No primeiro semestre de 2024, deputados e senadores, pressionados pelo varejo nacional, que acusava a importação isenta de causar prejuízos internos, incluíram o imposto de importação de 20% sobre essas compras no projeto de lei que regulamentava o Programa Mobilidade Verde e Inovação, o Mover, de autoria do Poder Executivo. A inclusão ocorreu após articulação do então presidente da Câmara, Arthur Lira (PP-AL), com ministros da área econômica.

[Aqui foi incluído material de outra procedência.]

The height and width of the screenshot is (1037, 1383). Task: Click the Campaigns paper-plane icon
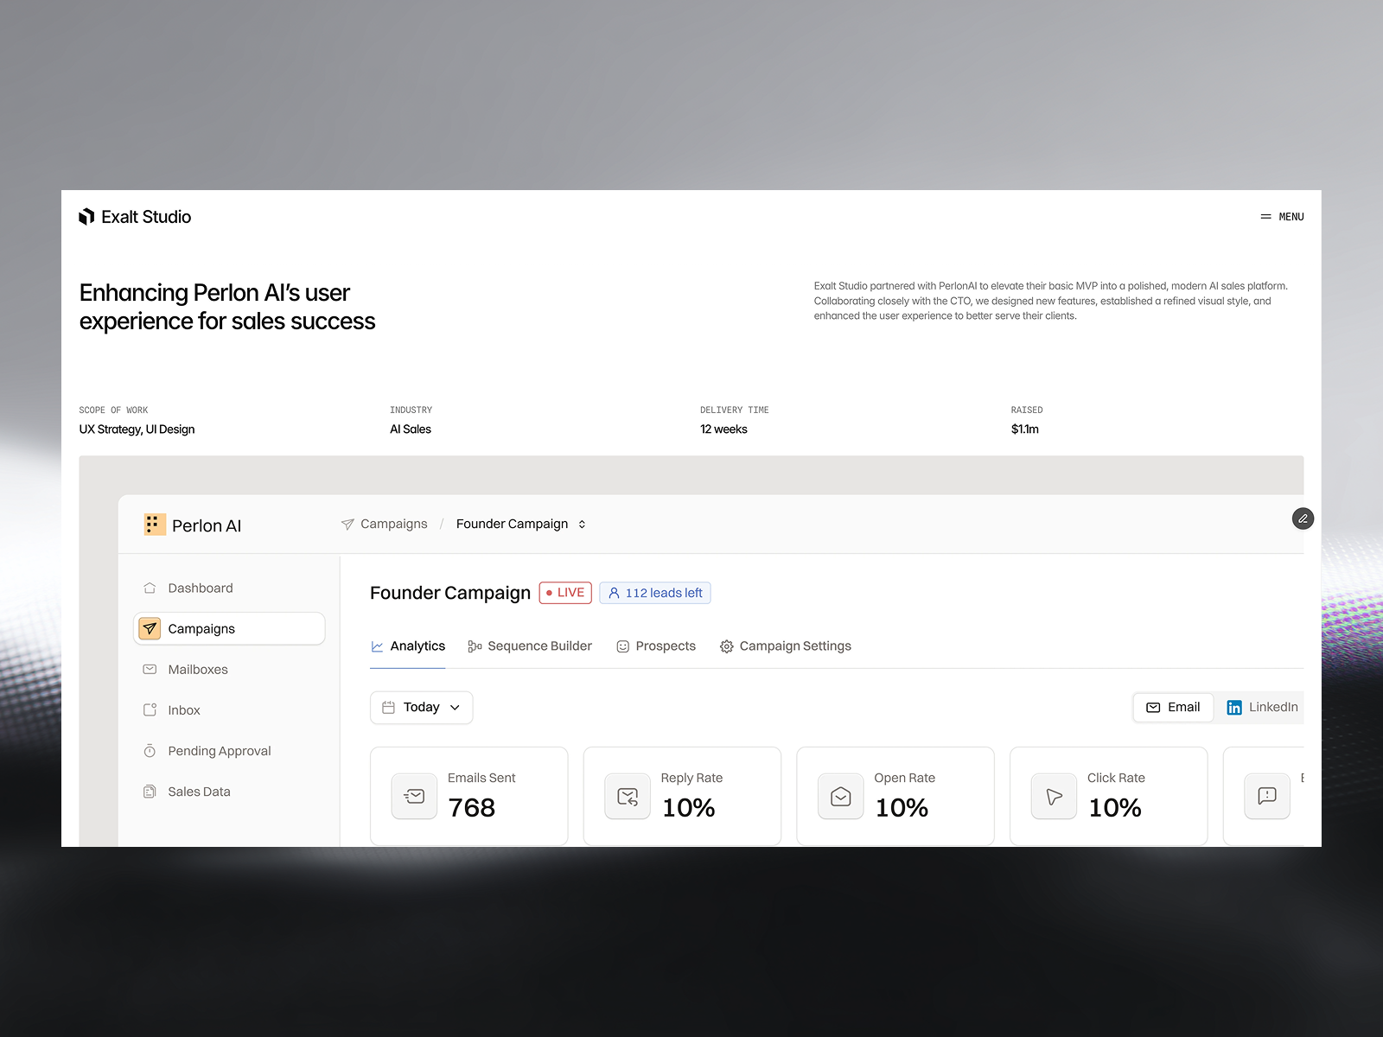150,628
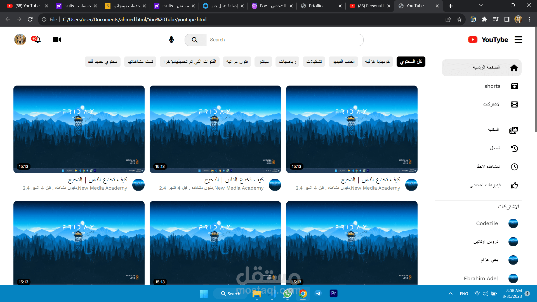Open the history (السجل) icon
Image resolution: width=537 pixels, height=302 pixels.
click(515, 148)
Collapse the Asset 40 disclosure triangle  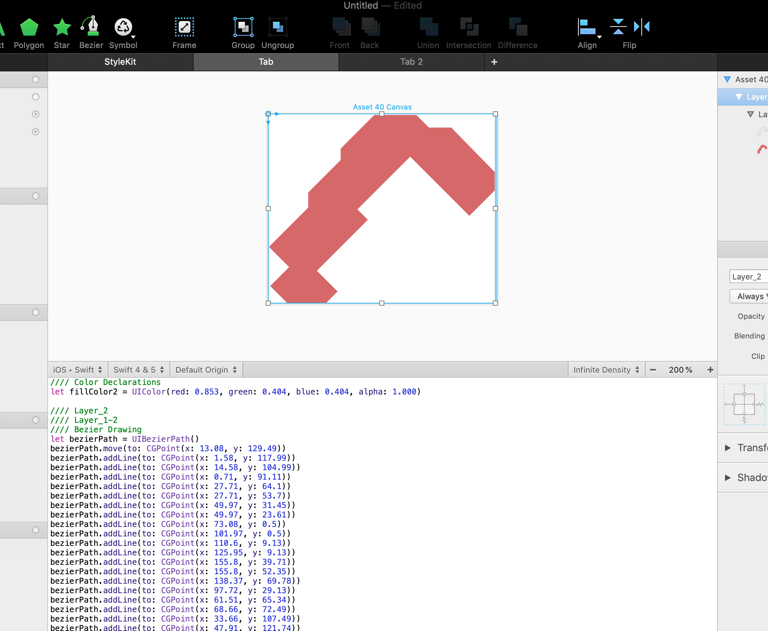(728, 79)
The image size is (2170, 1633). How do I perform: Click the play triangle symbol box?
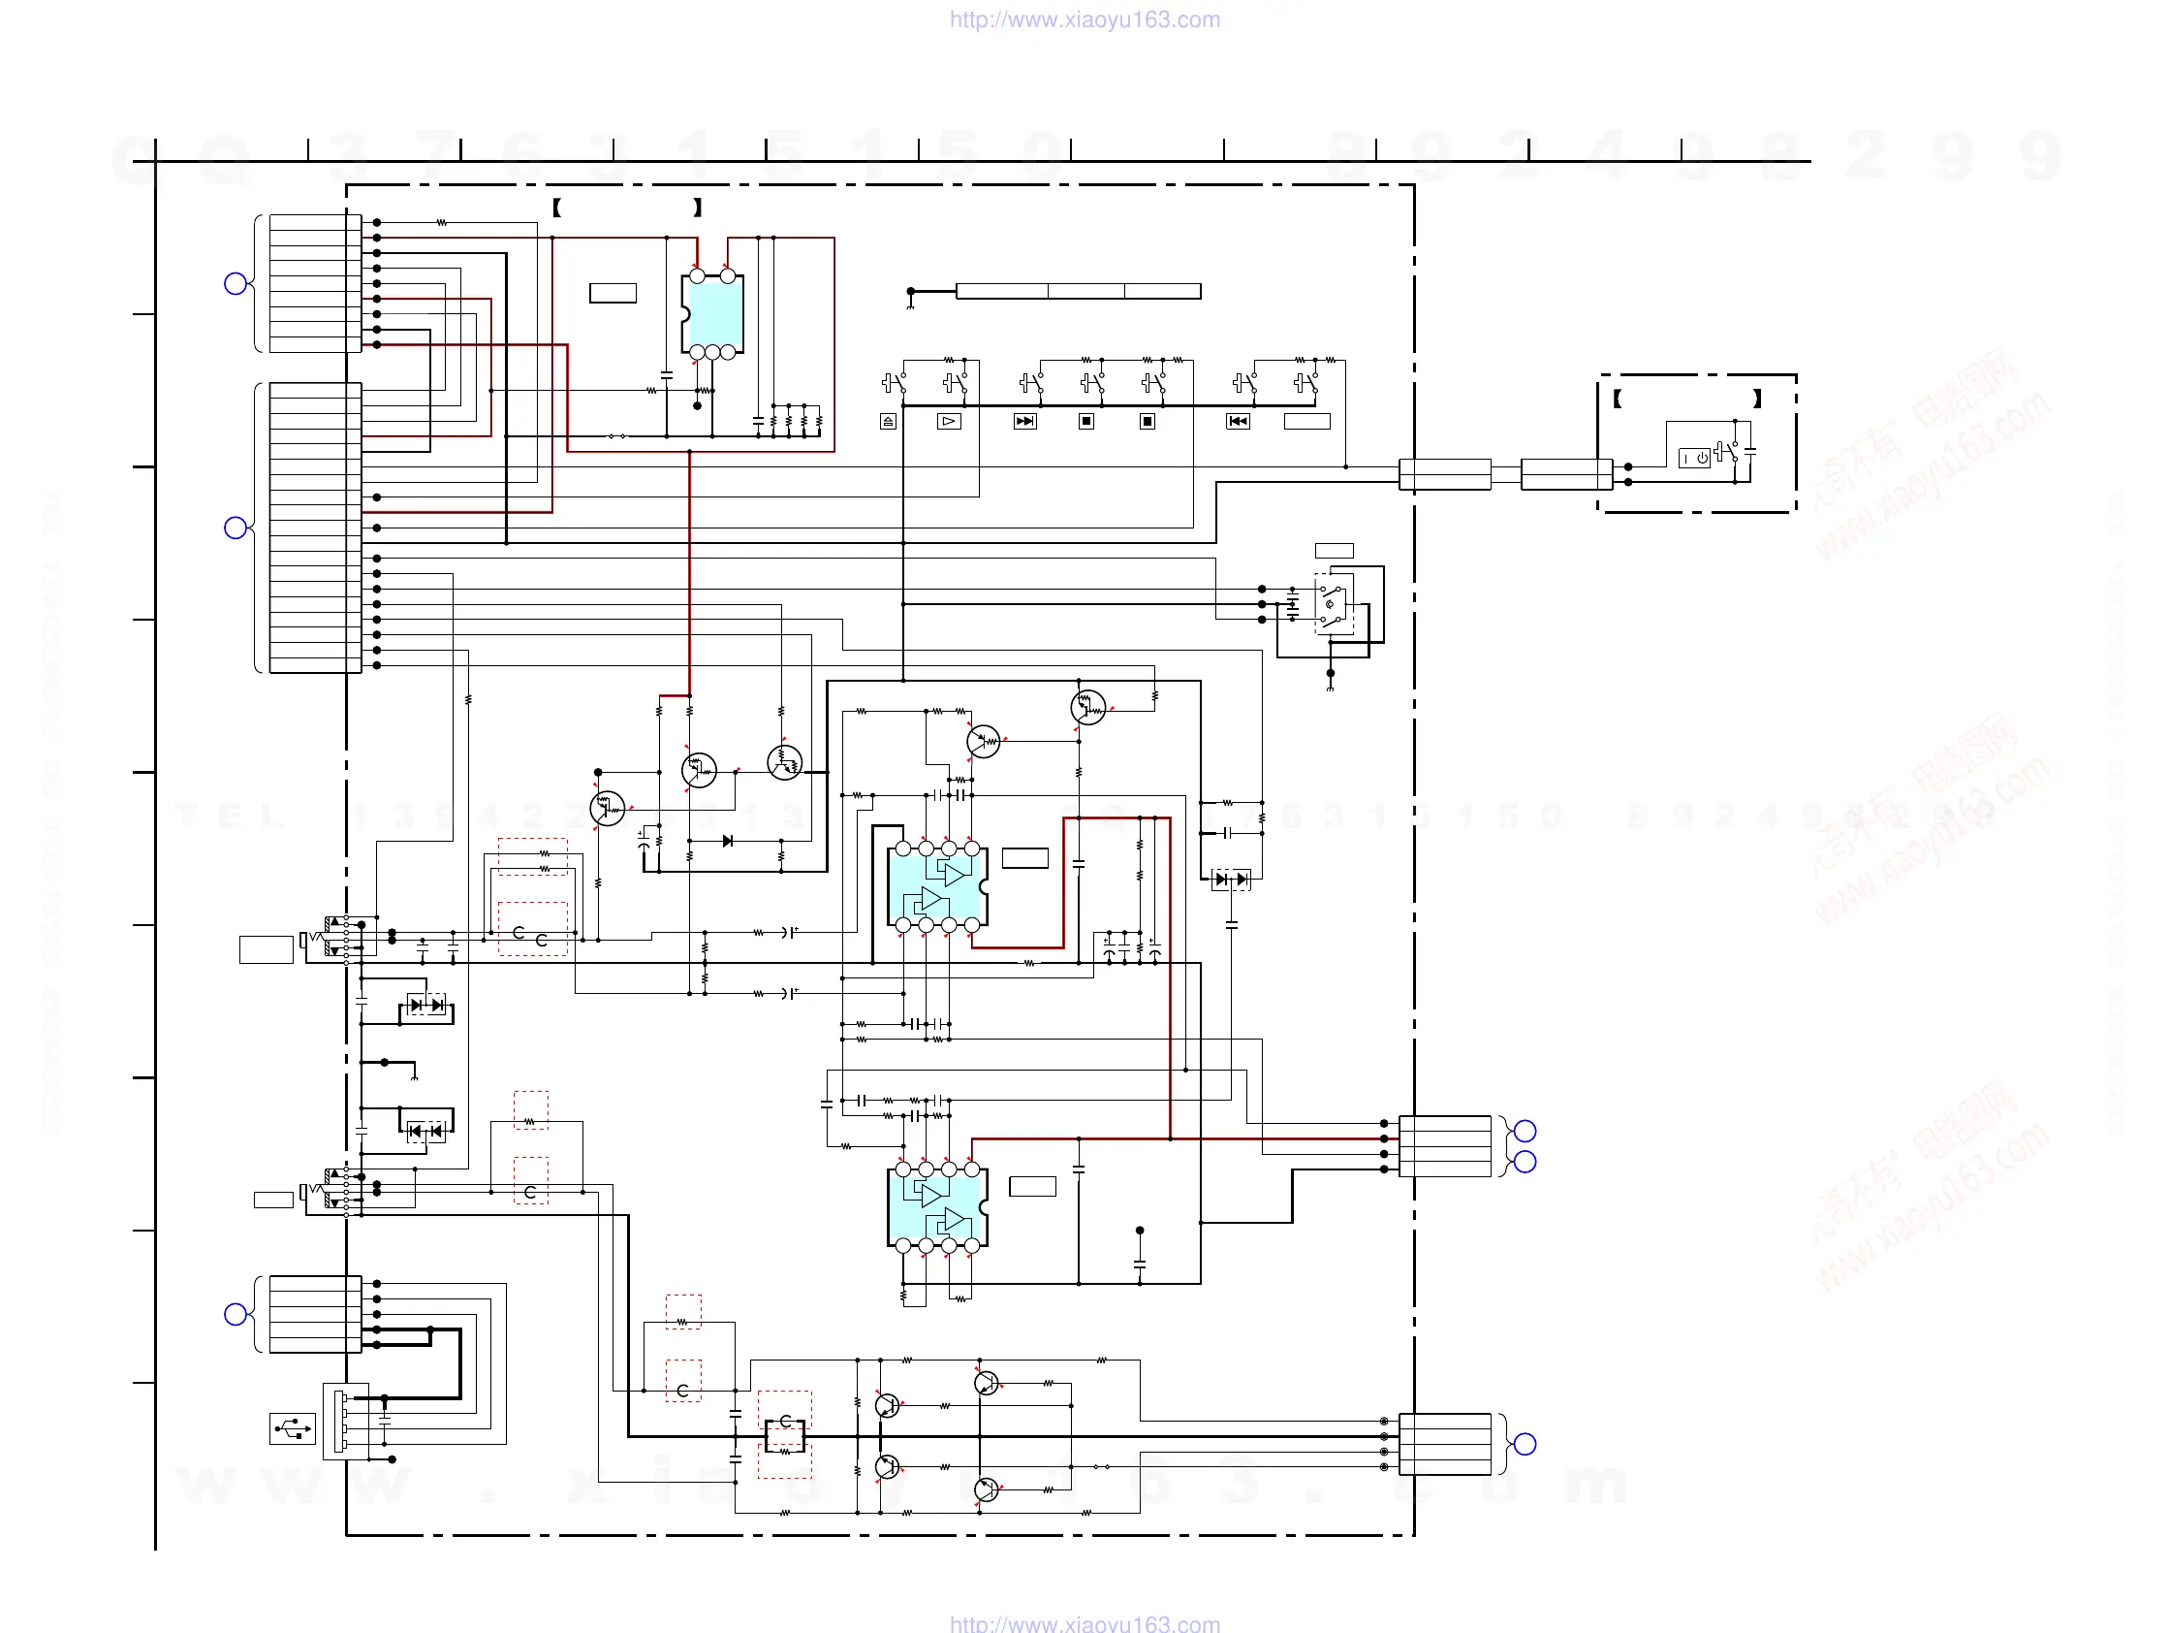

Embora a cobrança tenha impactado o poder de compra dos brasileiros, especialmente das classes C e D, a pesquisa mostra que as compras internacionais já fazem parte da rotina de consumo. Ao todo, 82% dos entrevistados disseram ter comprado em sites internacionais nos últimos três meses, antes da revogação. O índice é maior no Norte, com 85%, e no Nordeste, com 84%, regiões em que esse tipo de consumo aparece com forte presença entre os entrevistados.
Depois da criação da “taxa das blusinhas”, 45% dos entrevistados afirmaram que passaram a comprar menos em plataformas internacionais. Outros 38% disseram que continuaram comprando da mesma forma, enquanto 9% relataram que pararam de comprar nesses sites.
Em 2024, a arrecadação com a alíquota de 20% do imposto de importação foi de R$ 2,89 bilhões. Em 2025, o valor subiu para R$ 4,72 bilhões. Nos quatro primeiros meses deste ano, foram arrecadados cerca de R$ 1,86 bilhão com a medida. Por se tratar de um imposto de caráter regulatório, a isenção não exige medidas de compensação.